Right now, a patient with the early symptoms of cancer would have to hope that their doctor guesses that they have a deadly condition and not something more common. Pancreatic cancer, an example with a high fatality rate, only causes symptoms in the late stages and begins by causing back pain and appetite loss. Hardly conditions that seem too extraordinary, but in this case ones which signal a terrifying condition.

With this technology, a patient with those symptoms and associated risk factors would be quickly identified and recommended for further tests.  

Will it be put to good use? Can the NHS save people with it?

Given the massive amounts of information that the United Kingdom’s National Health Service has access to, the algorithms would have plenty of data to work with and advances in cancer detection are bound to follow. Similarly, the technology required to make the program work would be rather advanced and will drive AI innovations for years to come.

It should be repeated that the goal of this technology is not to help find a cure but to help diagnose sooner by identifying the people who show early symptoms and have risk factors. As of right now, early detection is one of the best tools for beating cancer. So, this tech will save thousands of lives a year in England alone if it proves successful.

A woman gets a mammogram test. Studies have shown that early detection has prevented millions of cancer deaths. 

What about the price tag?

The millions that this would cost are but a drop in the bucket compared to the increased costs of running the NHS over the next 15 years. However, the questions about the spending must be asked.

Is this a good investment?

This is a big question for cancer research. Since 1971, more than half a trillion dollars have been spent on cancer research with precious little to show for it when you look at the death rate. To make matters worse, if cancer were cured tomorrow the resultant increase in life expectancy would be a paltry 3.3 years.

## SOURCE DATA
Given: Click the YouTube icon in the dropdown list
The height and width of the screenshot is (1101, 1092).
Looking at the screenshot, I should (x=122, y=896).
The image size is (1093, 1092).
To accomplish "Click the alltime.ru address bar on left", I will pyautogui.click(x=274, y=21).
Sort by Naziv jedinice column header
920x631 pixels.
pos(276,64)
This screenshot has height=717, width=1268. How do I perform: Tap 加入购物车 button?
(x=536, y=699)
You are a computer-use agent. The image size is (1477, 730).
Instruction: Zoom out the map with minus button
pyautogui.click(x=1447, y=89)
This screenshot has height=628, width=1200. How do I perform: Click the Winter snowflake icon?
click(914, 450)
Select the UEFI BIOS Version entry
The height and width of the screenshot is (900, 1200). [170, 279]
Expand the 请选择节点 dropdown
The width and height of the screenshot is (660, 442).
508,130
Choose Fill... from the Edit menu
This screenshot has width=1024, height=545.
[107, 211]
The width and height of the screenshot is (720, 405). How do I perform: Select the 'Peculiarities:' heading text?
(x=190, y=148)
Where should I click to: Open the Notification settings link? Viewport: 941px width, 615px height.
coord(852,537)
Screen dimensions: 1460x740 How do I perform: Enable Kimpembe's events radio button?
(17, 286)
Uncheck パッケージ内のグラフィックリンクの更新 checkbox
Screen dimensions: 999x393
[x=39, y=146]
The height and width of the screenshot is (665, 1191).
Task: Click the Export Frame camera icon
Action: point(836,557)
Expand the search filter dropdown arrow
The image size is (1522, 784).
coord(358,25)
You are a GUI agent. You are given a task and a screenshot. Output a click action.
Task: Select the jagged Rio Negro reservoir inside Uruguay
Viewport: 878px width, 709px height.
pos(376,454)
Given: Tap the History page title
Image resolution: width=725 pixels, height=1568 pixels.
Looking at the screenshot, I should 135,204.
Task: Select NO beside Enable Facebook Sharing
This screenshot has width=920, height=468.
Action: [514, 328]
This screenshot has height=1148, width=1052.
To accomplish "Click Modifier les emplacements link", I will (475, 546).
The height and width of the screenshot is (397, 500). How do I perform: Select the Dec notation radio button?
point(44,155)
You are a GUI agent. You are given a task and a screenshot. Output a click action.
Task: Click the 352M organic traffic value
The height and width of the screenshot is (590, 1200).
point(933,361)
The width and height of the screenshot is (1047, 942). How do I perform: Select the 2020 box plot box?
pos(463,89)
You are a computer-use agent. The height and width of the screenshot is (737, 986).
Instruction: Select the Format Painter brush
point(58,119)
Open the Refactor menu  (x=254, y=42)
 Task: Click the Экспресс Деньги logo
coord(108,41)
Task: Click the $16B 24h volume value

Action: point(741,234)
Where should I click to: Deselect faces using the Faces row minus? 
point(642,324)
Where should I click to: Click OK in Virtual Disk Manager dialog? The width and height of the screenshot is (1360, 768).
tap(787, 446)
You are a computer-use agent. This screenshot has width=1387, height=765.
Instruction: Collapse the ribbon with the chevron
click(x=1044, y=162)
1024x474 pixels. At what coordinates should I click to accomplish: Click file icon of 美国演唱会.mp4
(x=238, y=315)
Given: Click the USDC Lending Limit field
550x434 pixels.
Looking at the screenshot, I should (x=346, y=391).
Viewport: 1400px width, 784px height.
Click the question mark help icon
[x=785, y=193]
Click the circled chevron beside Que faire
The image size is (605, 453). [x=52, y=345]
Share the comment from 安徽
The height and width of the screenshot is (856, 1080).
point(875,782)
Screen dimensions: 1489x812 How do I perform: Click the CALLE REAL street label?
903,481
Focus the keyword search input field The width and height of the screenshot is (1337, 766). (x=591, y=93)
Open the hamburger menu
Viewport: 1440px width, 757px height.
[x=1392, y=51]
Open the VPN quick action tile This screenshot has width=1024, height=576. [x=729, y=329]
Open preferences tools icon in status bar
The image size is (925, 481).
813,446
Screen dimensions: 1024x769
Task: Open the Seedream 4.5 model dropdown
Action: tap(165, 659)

## WHAT NEEDS TO BE DONE
Extend the text on AI-assisted cancer detection in the NHS, starting after its last sentence. The entries play no part in this work.

## REPLY TO THE TASK
Meanwhile, problems like world hunger continue. These problems are just as serious as cancer but have solutions at hand. The cost of which would be less than what we have spent on cancer research. The problem of world hunger also has the bonus that a solution would not require years of scientific research to discover, test, and then distribute to the ill. Hypothetically, we could rapidly end world hunger by better funding the same systems we use to improve the situation now.

A malnourished Yemeni child, should the money spent failing to cure cancer go to feeding them instead? (ABDO HYDER/AFP/Getty Images) 

The statistics also speak volumes, 8.2 million people die each year of cancer worldwide, while many more will die of hunger or suffer the long-term effects of malnutrition.

Of course, these factors are irrelevant to the 22,000 people a year who could be saved by the cancer detecting AI. The fact that any of us could get cancer is a major element in our decisions to fund research into cures that might end up going nowhere, the chance that we might need that cure later makes the investment look sounder.

The new system that the NHS plans to bring into existence will save thousands of lives, help advance AI technology, and help us understand a terrible disease a little bit better. Improved medical care is a noble goal, but how many lives could have been saved if the money had gone elsewhere? Such grim questions of utilitarian calculus must be asked as we decide where to direct our limited resources.